The following question is from Carlos Moreno's "Algebraic Curves over Finite Fields":
I am trying to solve part (i), but I am keep getting stuck at roughly the same place. Write $C: y=x^d$ a curve over $\mathbb{F}_p$, the sum can be written as (with $e(x)=e^{2\pi ix}$)
$$ \sum_{x,y\in\mathbb{F}_q} e(ay/p)e(bx/p)1_{x,y\in C} = (*) $$
Now write $1_{x,y\in C}=1_{y\in\mathbb{F}_p^{\times d}}1_{x\in\text{roots}_d(y)}$. We get
$$ (*) = \sum_y e(ay/p)1_{y\in\mathbb{F}_p^{\times d}}\sum_x e(bx/p)1_{x\in\text{roots}_d(y)} $$
Denote the inner sum by $\phi(y)$, and write $H$ the group of characters orthogonal to the $d$-powers.
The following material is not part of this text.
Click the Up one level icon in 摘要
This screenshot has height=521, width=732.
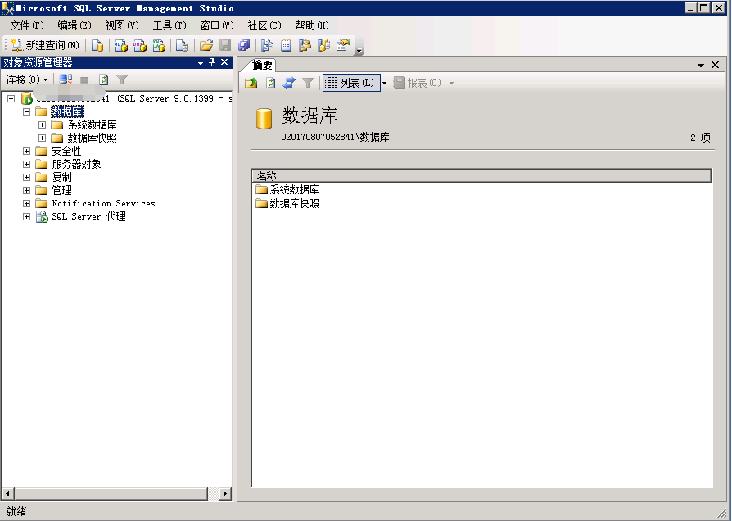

We have then $1_{y\in\mathbb{F}_p^{\times d}} = \frac{1}{\# H}\sum_{\chi\in H}\chi(y)$. Then we can rewrite the sum as
$$ \frac{1}{\# H}\sum_{\chi\in H}\sum_y \chi(y)e(ay/p)\phi(y) $$
Now $phi(y)$ is of size at most $d$, and for each $\chi$, $|\sum_y \chi(y)e(ay/p)|=\sqrt{p}$ (it is a Gauss sum). But there might be some cancellations, so we can't just apply the triangle inequality. I tried to bypass it by factoring father $\phi(y)=\sum_{k=1}^p \hat{\phi}(k)e(ky/p)$, and then for each $\chi$ the sum is
$$ \sum_y \chi(y)e(ay/p)\sum_{k=1}^p \hat{\phi}(k)e(ky/p)=\sum_{k=1}^p\hat{\phi}(k)\sum_y e((a+k)y/p)\chi(y) $$
The inner sum is of size $p$, and we can bound the outer sum by the $L_1$ norm of $\hat{\phi}$, which is sadly not helpful. If we could somehow replace it with the $L_2$ norm of it we and square on the left-hand side of the equation this would solve it, but I don't know if it is possible.
Is there hope for this direction? Can anyone suggest a proof? Thanks in advance!